4.9. Met betrekking tot het tweede criterium, de wederzijdse zorg, acht de Raad van belang dat appellante heeft verklaard dat vanaf het moment van samenwoning in feite alles samen werd gedaan. De boodschappen werden gezamenlijk ingekocht en [partner] betaalde deze boodschappen doorgaans. Als er in de woning iets stuk ging betaalde [partner] de kosten van reparatie. Volgens appellante nam zij de kosten van de hypotheek en het gas en licht voor haar rekening. Aldus leverden beiden derhalve een bijdrage in de kosten van de huishouding.
4.10. Gelet op het overwogene onder 4.7 tot en met 4.9 was de Svb op grond van artikel 34 van de Anw gehouden de nabestaandenuitkering van appellante met ingang van 1 september 2000 in te trekken. In hetgeen appellante heeft aangevoerd ziet de Raad geen dringende redenen als bedoeld in artikel 34, tweede lid, van de Anw op grond waarvan de Svb geheel of gedeeltelijk van intrekking kon afzien.
4.11. Het hoger beroep van appellante treft dan ook geen doel, zodat de aangevallen uitspraak voor bevestiging in aanmerking komt.

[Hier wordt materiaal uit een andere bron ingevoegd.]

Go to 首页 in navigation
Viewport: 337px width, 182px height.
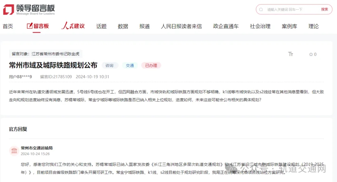point(8,26)
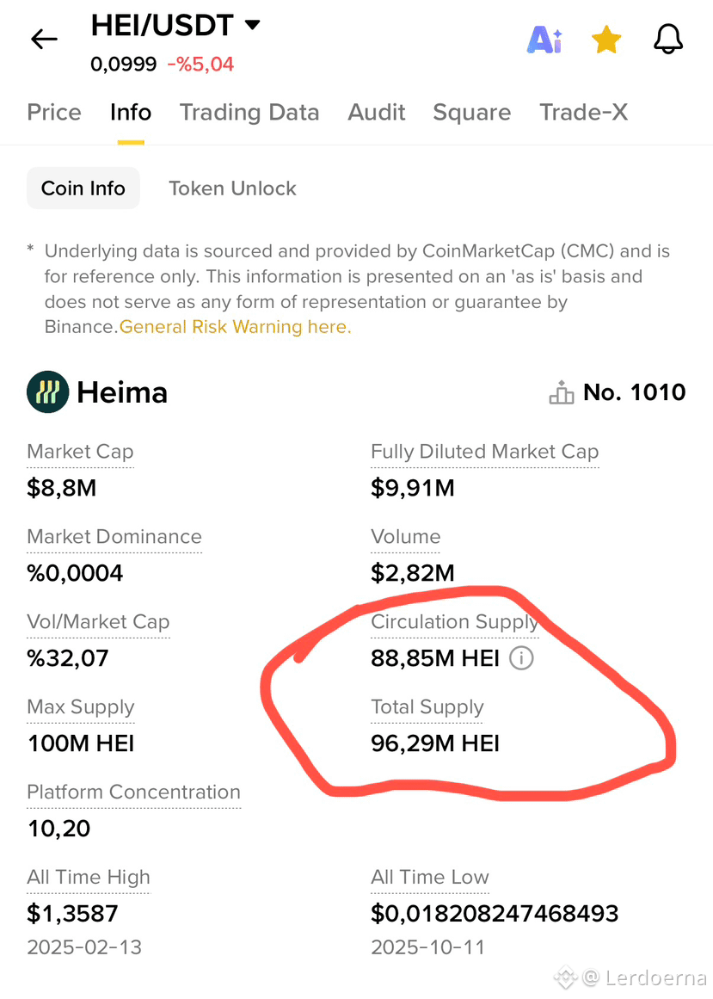This screenshot has height=999, width=713.
Task: Go to the Trade-X tab
Action: coord(583,112)
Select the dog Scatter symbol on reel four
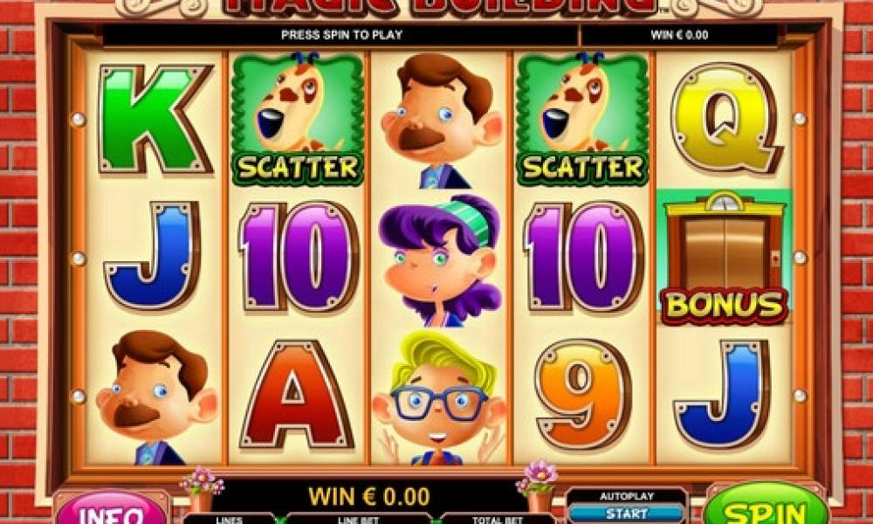Image resolution: width=873 pixels, height=524 pixels. pos(583,119)
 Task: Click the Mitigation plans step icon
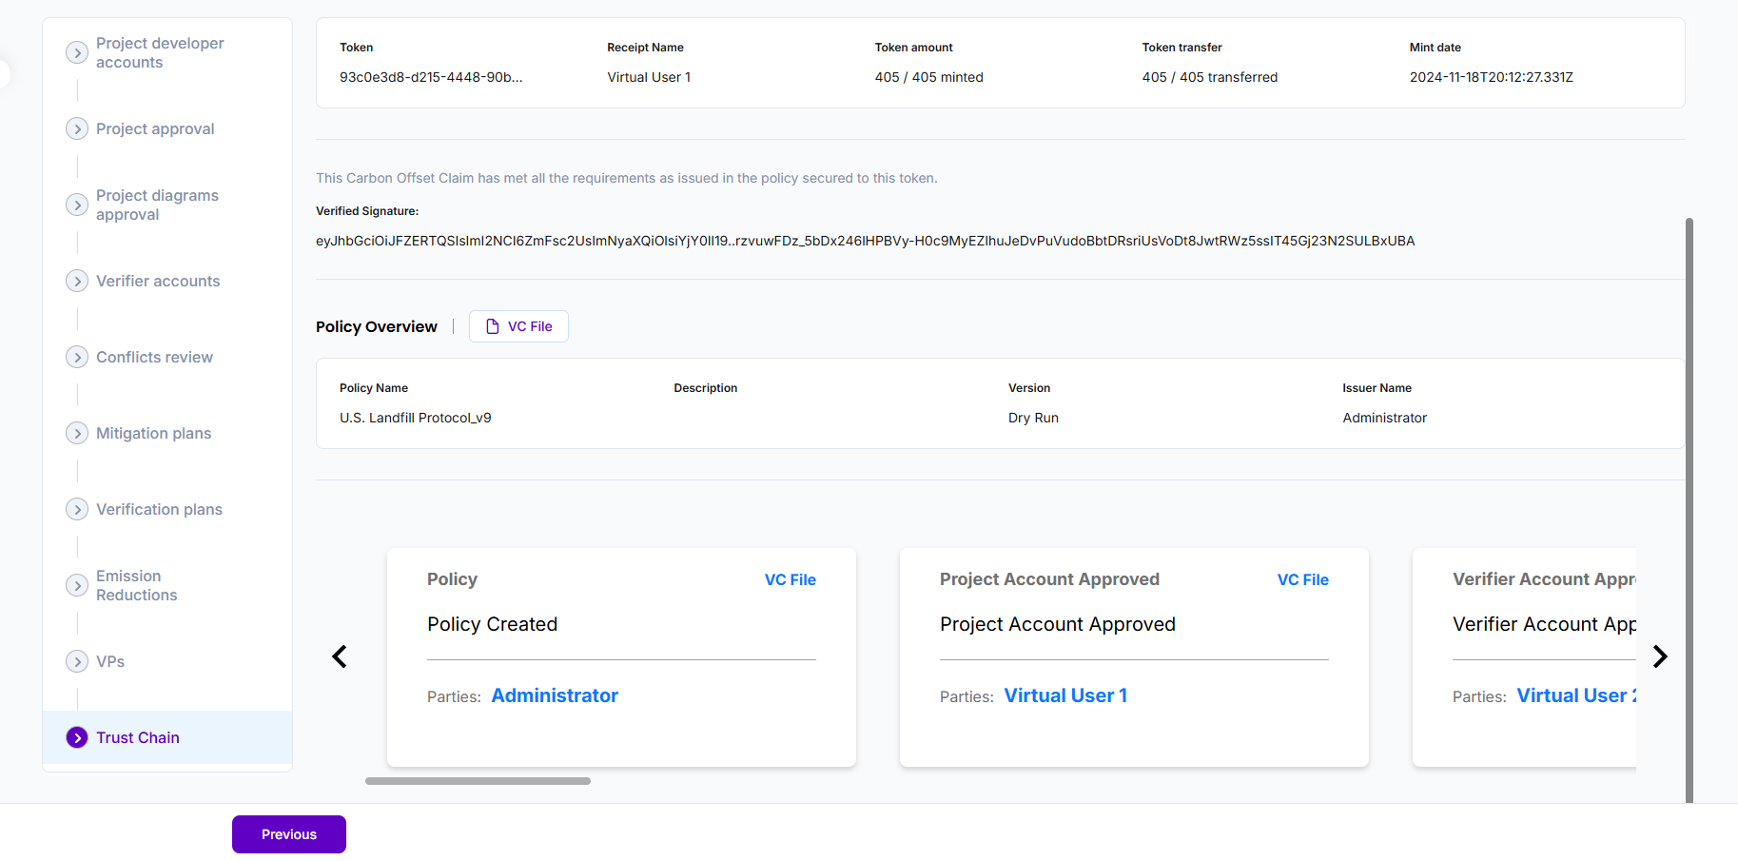pyautogui.click(x=77, y=434)
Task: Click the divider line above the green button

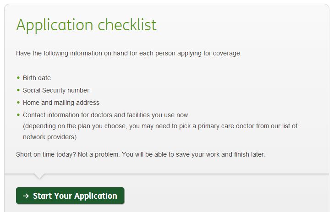Action: (x=183, y=174)
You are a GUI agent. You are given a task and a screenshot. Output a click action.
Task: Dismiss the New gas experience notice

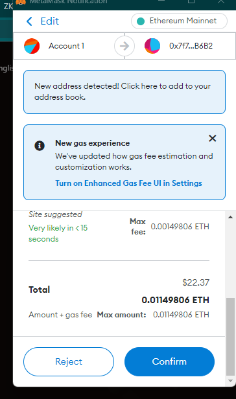pyautogui.click(x=212, y=139)

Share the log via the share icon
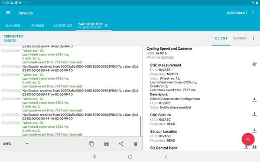pos(121,144)
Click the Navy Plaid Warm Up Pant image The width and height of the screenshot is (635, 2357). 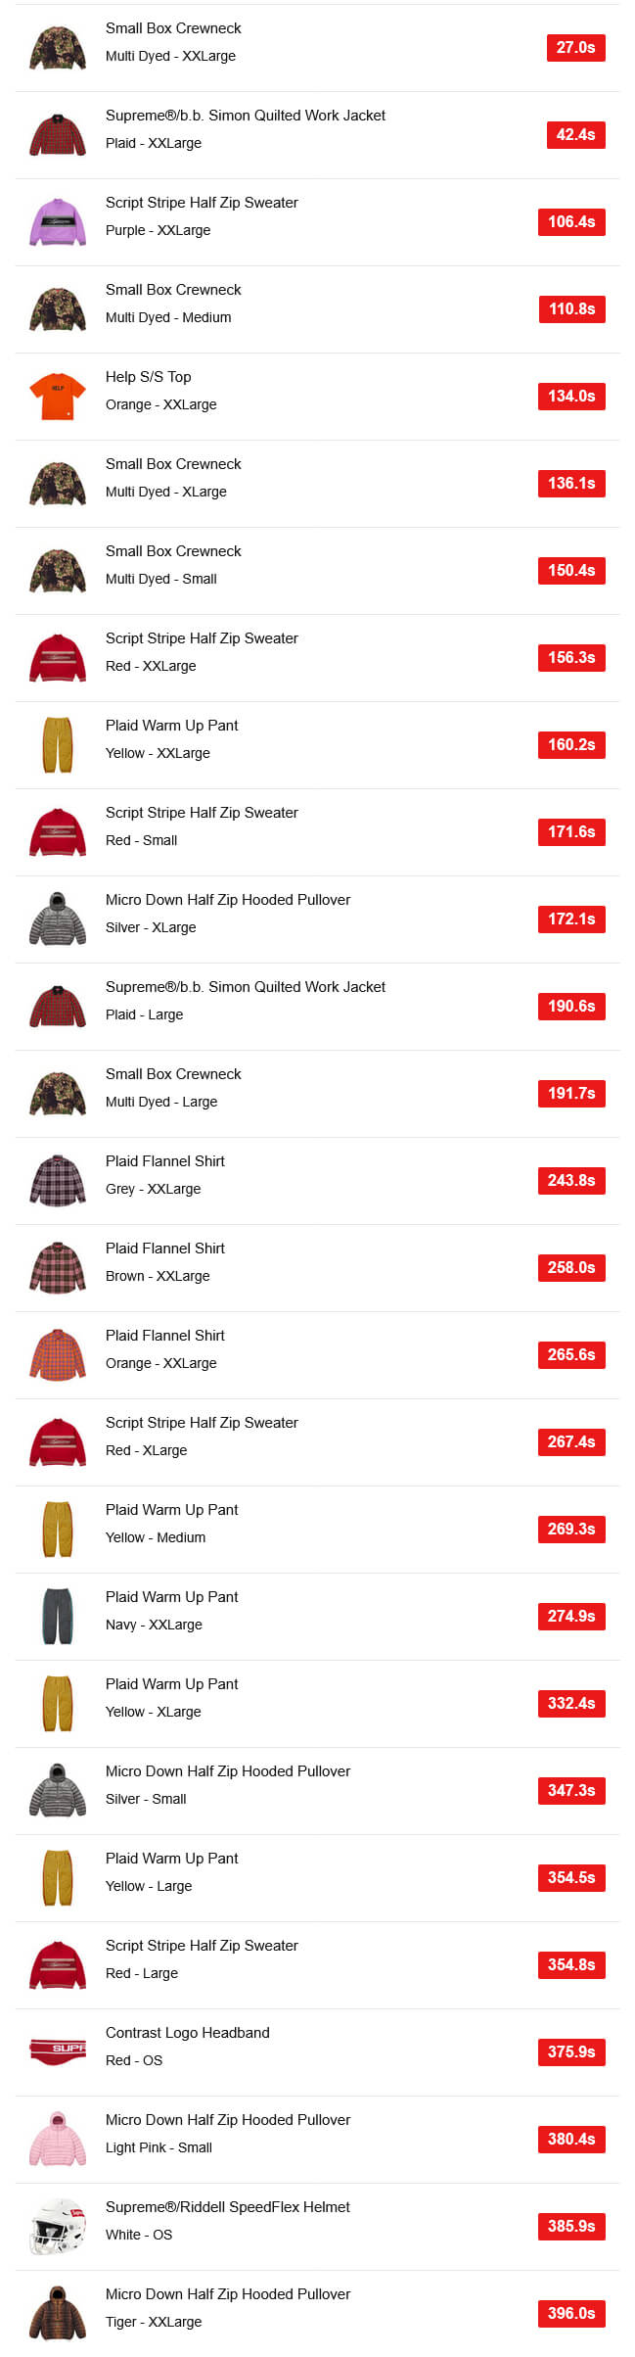58,1616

5. De Raad ziet geen aanleiding voor een veroordeling in de proceskosten
De Centrale Raad van Beroep;
Bevestigt de aangevallen uitspraak.
Deze uitspraak is gedaan door R.H.M. Roelofs als voorzitter en A.B.J. van der Ham en J.N.A. Bootsma als leden, in tegenwoordigheid van C. de Blaeij als griffier. De beslissing is uitgesproken in het openbaar op 2 maart 2010.